Hace casi tres siglos que Luis XIV de Francia, al oír que el corrupto mariscal de Villars manejaba muy bien sus propios negocios, declaró: "Es posible, pero también maneja muy bien los míos". Claro que corrupción no es sólo la falta de integridad de los gobernantes y las maniobras de aquellos que los tientan con dinero o de otras maneras.

Ya los griegos tachaban de corrupción (phora) lo fraudulento de un régimen que exhibe unos ideales y admite procedimientos contrarios a ellos. Y Montesquieu advertía: "Hay dos clases de corrupción: una, cuando el pueblo no observa las leyes; la otra, cuando el pueblo es corrompido por las leyes; mal éste incurable ya que se encuentra en el remedio mismo".

Es como conservar la apariencia de democracia aunque se modifique el contenido, de forma que lo que subyace es una plutocracia. El gobierno real de los que tienen los medios para poder corromper. O para que se impongan leyes y medidas que favorezcan sus intereses de clase. O sus concepciones religiosas en las escuelas, por ejemplo.

Claro que siempre ha sido así. Las constituciones y las leyes sólo reflejan la correlación de fuerzas en un momento dado. Por eso se establecen ex hypotesi, es decir, en virtud de las condiciones de facto. Es el reino de la impostura, en el que la mayoría de los ciudadanos queda al margen del juego entre los potenciales corruptos, que tienen una cuota de poder político, y los corruptores, detentadores de la capacidad de satisfacer los deseos de reputación, sexo, favores o dinero. Incluso de usar la amenaza o el chantaje.

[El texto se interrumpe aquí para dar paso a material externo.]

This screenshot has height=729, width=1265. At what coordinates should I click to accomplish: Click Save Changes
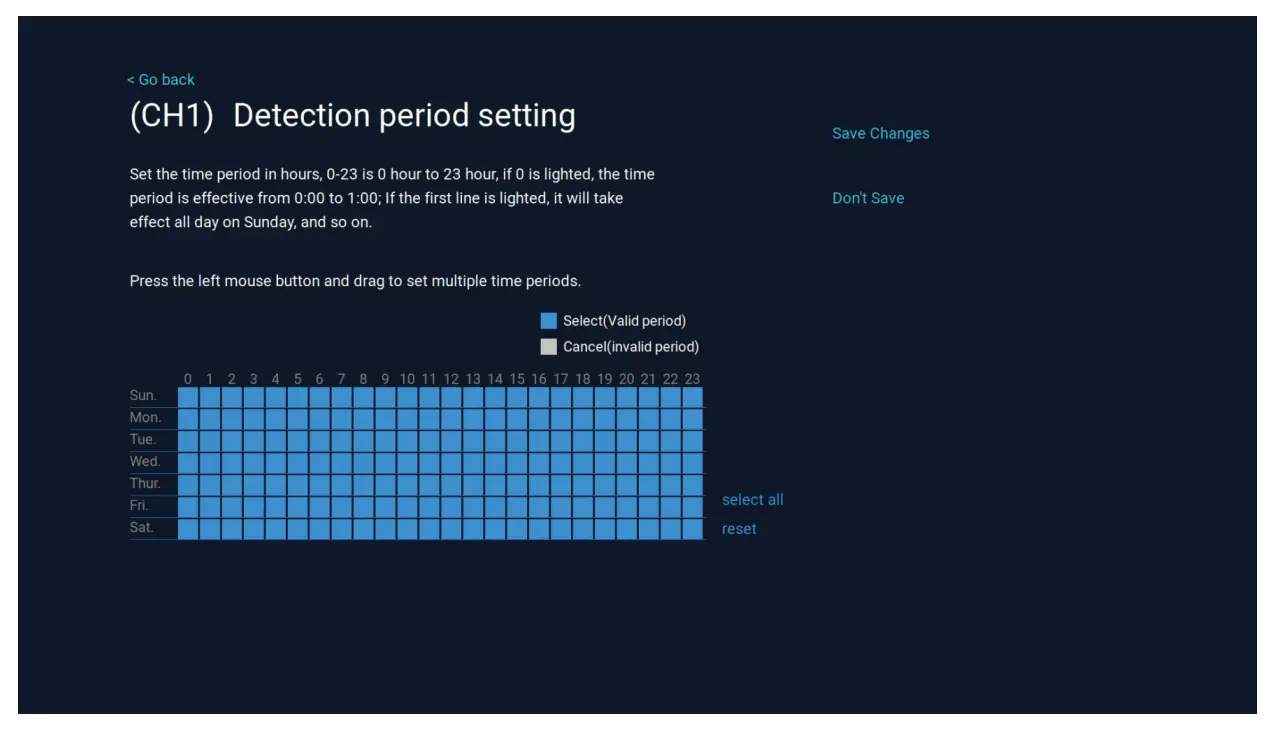point(880,134)
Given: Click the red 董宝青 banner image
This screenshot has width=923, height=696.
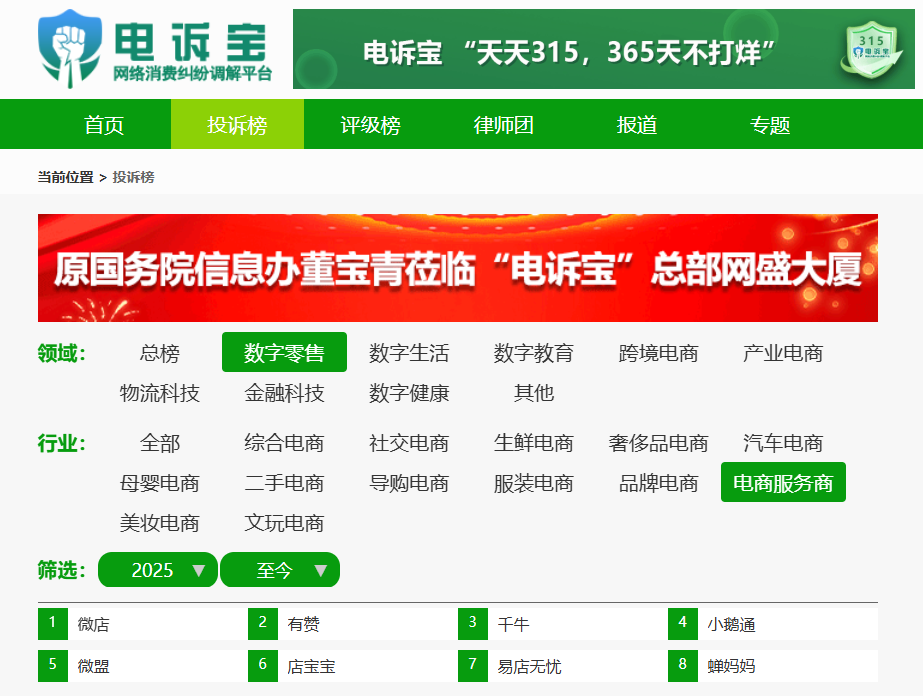Looking at the screenshot, I should click(458, 268).
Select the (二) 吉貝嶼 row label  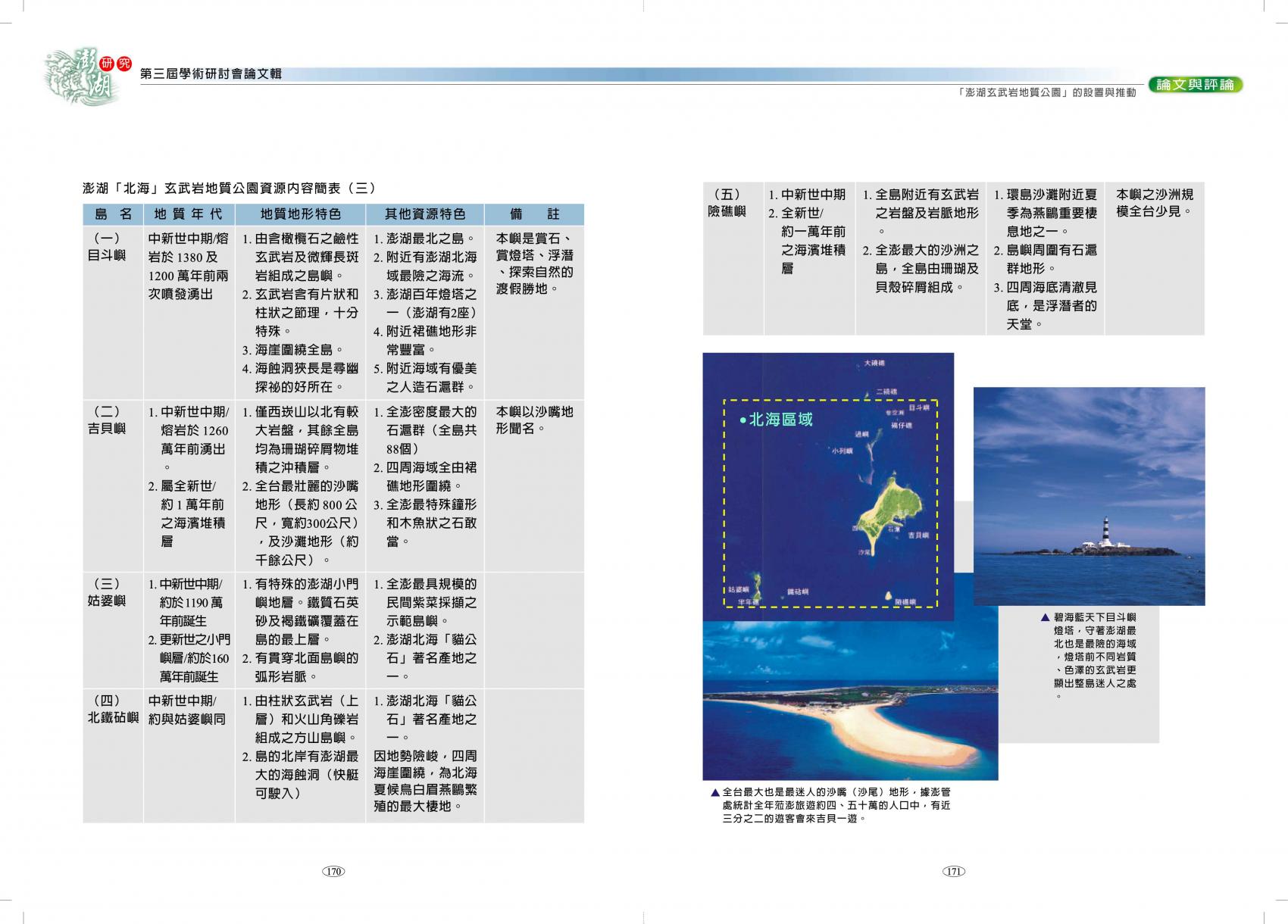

En ese mercado, aparece la figura del intermediario, del conseguidor. Un mercado en el que las redes de influencias duplican los engranajes oficiales. Y en el que está bien visto usar esos "contactos". Sobre todo porque sirve para garantizar lazos de solidaridad entre las élites políticas y las económicas. Por eso triunfan los "conseguidores". Al menos, los que son lo suficientemente buenos en trapichear. Despiadados, o sea.